モロクの酒場で、軽食を食べていたサビクは、何食わぬ顔でレテーナに話しかけた。
「……レテーナ、なんか欲しい物あるか?」
思わぬサビクの発言に、レテーナは疑いの眼差しを向けた。
「どうしたのよ、急に?
何か変な物でも食べた……?」
サビクはふてくされたような表情で、頭をかきながら、「聞くんじゃなかった」と呟いた。
レテーナは理解していた。
おそらくサビクが、近日に迫るレテーナの誕生日を理解していて、そんな話を切り出した事を。
「そうね……ちゃんと仕事をする用心棒が欲しいわ」
そう言って、サビクの反応を楽しんでしまってもよかったのだが、
これ以上サビクをからかっても、それを口実に仕事をサボられる可能性がある。
レテーナは言いかけた言葉を一度飲み込み、一瞬頭の中で言葉を整理した上で、口を開いた。
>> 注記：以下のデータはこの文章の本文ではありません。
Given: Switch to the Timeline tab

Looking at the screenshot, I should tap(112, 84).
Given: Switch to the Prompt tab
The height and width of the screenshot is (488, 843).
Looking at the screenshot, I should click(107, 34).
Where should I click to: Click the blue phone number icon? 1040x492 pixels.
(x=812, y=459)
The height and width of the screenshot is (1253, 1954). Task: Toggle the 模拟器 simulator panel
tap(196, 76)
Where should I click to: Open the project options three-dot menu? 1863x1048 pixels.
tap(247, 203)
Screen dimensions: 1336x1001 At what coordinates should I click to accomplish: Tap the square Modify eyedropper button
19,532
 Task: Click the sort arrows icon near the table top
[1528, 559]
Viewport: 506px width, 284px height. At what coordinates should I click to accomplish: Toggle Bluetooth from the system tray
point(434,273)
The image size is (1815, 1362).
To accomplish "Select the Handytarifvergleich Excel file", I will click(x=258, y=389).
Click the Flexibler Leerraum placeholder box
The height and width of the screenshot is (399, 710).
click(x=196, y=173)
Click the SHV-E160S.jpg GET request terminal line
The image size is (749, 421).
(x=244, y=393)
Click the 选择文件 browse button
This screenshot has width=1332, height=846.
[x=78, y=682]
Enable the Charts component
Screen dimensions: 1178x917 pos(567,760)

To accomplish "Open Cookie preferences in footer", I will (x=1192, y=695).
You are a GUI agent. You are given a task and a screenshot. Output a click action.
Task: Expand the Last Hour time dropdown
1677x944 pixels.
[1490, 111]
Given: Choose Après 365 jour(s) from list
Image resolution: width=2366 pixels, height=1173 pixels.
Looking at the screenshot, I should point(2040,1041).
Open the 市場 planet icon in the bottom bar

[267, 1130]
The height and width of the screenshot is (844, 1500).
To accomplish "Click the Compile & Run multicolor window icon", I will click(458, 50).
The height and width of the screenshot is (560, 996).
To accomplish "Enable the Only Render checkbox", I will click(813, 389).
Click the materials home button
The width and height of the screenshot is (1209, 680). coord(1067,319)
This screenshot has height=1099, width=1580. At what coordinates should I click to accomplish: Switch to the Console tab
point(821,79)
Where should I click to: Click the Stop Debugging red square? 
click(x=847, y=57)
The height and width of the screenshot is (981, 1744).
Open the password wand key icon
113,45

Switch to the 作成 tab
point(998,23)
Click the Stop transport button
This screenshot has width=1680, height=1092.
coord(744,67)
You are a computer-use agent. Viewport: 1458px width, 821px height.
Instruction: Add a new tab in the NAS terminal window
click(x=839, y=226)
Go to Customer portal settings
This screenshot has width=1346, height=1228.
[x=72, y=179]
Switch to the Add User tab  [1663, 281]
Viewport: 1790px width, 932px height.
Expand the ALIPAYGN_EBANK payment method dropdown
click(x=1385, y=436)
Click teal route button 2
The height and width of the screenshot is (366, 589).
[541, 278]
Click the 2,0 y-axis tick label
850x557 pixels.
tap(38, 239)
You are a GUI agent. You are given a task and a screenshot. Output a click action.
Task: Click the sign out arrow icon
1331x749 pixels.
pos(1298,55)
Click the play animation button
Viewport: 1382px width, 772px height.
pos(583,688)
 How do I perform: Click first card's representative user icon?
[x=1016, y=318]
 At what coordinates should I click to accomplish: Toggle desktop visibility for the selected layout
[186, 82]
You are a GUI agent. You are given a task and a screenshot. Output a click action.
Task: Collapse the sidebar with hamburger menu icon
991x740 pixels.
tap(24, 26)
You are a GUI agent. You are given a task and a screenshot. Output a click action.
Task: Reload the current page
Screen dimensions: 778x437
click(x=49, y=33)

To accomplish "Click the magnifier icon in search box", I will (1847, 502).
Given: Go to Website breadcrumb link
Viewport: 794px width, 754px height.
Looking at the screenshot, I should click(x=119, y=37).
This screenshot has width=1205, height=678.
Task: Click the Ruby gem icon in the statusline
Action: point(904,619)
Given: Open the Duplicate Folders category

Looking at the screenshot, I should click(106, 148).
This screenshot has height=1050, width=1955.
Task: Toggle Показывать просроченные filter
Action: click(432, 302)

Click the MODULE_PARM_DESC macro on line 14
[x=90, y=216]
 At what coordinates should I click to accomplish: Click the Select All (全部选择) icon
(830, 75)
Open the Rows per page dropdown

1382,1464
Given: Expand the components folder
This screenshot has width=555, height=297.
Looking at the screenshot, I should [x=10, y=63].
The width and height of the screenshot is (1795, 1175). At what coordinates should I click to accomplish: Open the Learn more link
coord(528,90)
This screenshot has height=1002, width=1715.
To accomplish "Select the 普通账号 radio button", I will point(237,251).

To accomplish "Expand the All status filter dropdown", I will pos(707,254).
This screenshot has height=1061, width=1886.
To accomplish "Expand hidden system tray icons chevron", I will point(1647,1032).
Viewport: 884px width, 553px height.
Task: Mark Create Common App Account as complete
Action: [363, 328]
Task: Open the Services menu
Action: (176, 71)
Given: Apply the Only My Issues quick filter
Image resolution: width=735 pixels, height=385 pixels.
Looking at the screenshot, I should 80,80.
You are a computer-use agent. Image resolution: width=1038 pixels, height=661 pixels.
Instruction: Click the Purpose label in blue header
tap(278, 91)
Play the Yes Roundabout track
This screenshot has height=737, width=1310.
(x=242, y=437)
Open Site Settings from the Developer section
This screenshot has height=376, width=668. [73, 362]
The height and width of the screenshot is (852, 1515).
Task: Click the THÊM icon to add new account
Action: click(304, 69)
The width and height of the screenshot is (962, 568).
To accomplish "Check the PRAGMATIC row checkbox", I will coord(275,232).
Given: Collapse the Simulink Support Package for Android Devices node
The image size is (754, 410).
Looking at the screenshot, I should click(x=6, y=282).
「そうね……ちょっと気になるものがあるから、今度一緒に買い物付き合ってくれる?」
少し、照れくさそうにレテーナがそう言うと、サビクは優しい笑顔で「しょうがねぇな」と返した。
(後書き)
このブログで非公式に決めたレテーナの誕生日なので、お祝いすべきか悩みましたが、
間を取って、こんな形で簡単なSSにしてみました。
スーパーショートストーリー(SSS)。
オチとかなくてすみません。
二人の関係性を書きたかったんです。
レオンの「僕誕生日ですよ!」アピールははぐらかすくせに、
「誕生日プレゼント買ってやるよ」アピールをはぐらかされるとふてくされるサビクさん。
というワケで、ハッピーバースデー、レテーナでした!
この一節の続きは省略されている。